Next, Blinn urges that his appeal be allowed to proceed despite any waiver on his part because, he argues, he did not get the “benefit of his guaranteed bargain.” But, the terms of the plea agreement and the transcript of the proceedings show that Blinn received exactly what he bargained for-a term of imprisonment not to exceed twenty months. The agreement plainly states, “should the Court accept this plea agreement, Blinn will be sentenced to a sentence within the range of 12 to 20 months' imprisonment on Count Four․” Plea Agmt. at 2 (emphasis added). During the plea colloquy, Blinn also confirmed his understanding that if the district court accepted the plea agreement, it was committed “to giving [Blinn] a sentence that is at least 12 months in prison, but no more than 20 months in prison [.]” Change of Plea Tr. at 9 (emphasis added). At Blinn's sentencing hearing, this range of imprisonment was repeated multiple times by the judge and the government's attorney before Blinn's sentence was finally imposed.

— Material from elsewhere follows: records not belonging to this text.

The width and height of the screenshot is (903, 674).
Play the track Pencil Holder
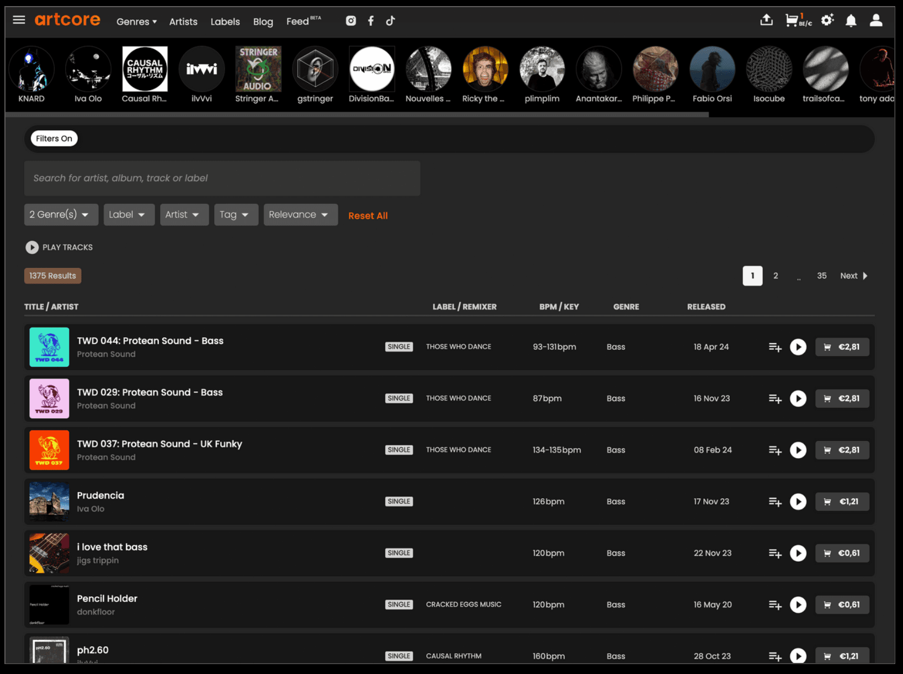point(798,604)
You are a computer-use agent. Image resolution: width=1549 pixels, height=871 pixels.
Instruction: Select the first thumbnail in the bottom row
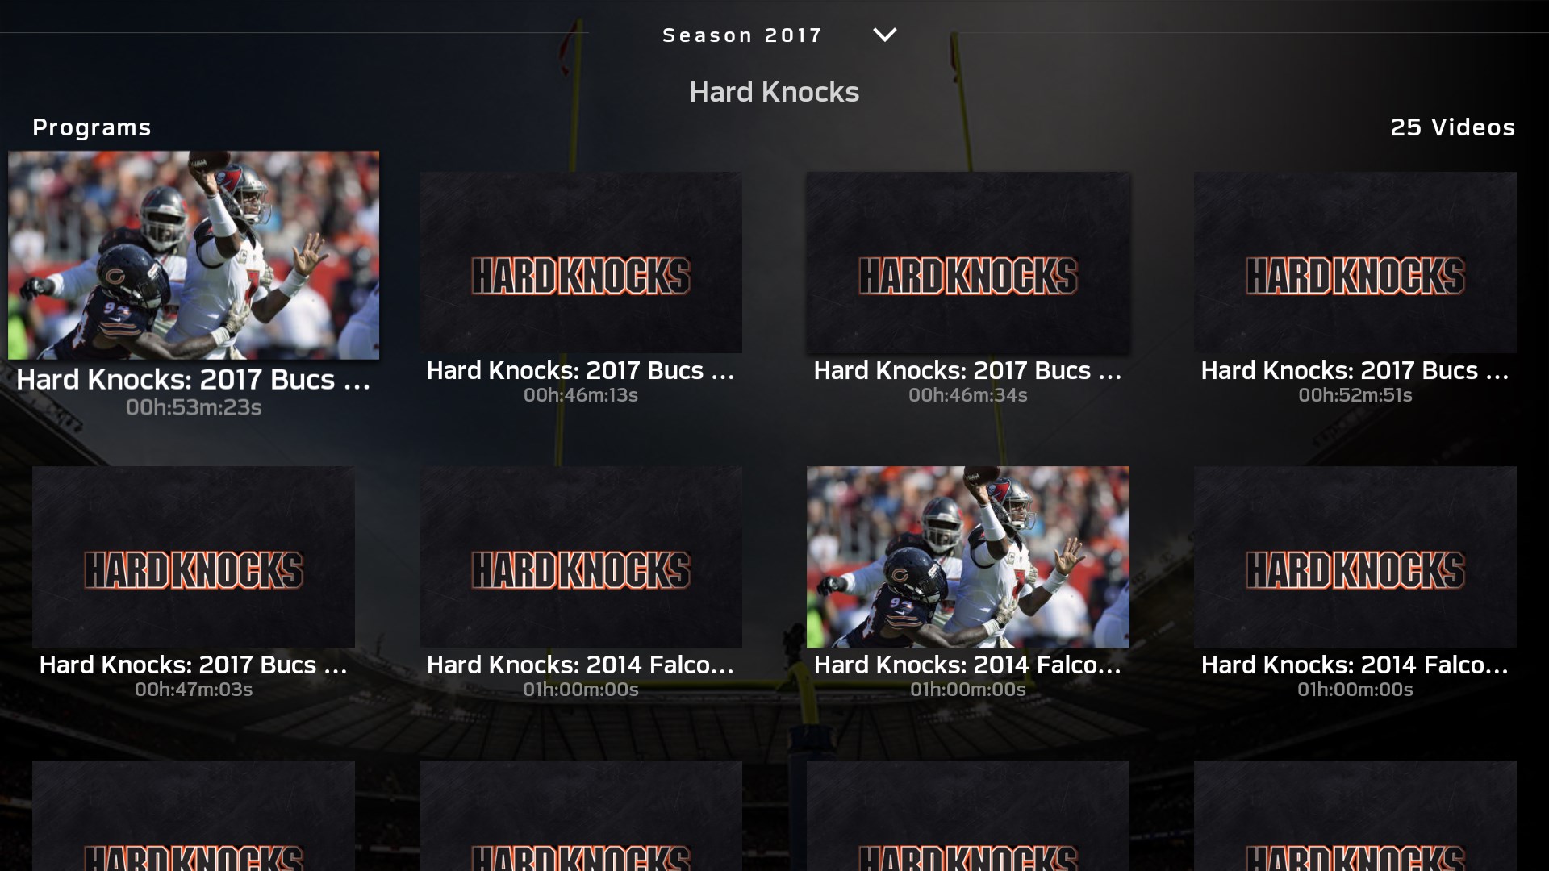point(194,815)
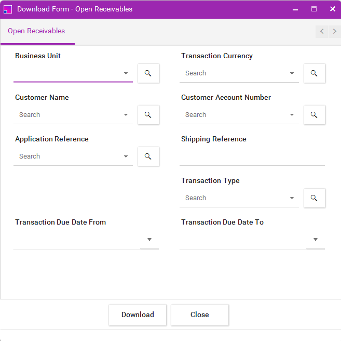341x341 pixels.
Task: Open the Transaction Due Date From picker
Action: [149, 240]
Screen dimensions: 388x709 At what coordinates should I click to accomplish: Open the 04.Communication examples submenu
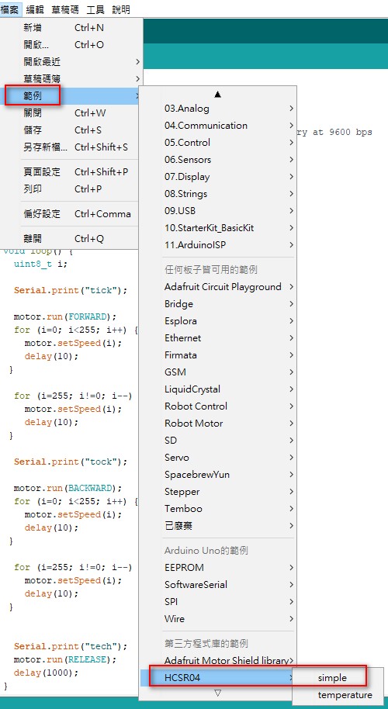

It is apparent from the above discussion that the parties bound by the plea agreement-Blinn, the government, and the district court per Rule 11(c)(1)(C)-were all in agreement that Blinn, in exchange for pleading guilty to Count Four, would serve a sentence between twelve and twenty months in prison. In addition, there was no question that the sentencing judge would set the terms of Blinn's supervised release. Because the plea agreement made no recommendation as to this aspect of Blinn's sentence, during the plea colloquy, the sentencing judge sought and received Blinn's acknowledgment that it was within the judge's discretion to decide the length and conditions of the supervised release. See id. In addition, as we noted earlier, though given the opportunity, Blinn made no objections to the district court's conditions of his supervised release before it was imposed. Therefore, Blinn's argument that he was somehow deprived of the benefit of his bargain provides no basis for us to make an exception to his appellate waiver and consider the merits of his case.
Accordingly, Blinn's appeal is Dismissed.
1. Section 5D1.1(a) of the United States Sentencing Guidelines (2005) advises the district courts to impose a period of supervised release to follow a defendant's term of imprisonment when that term is greater than one year.
WILLIAMS, Circuit Judge.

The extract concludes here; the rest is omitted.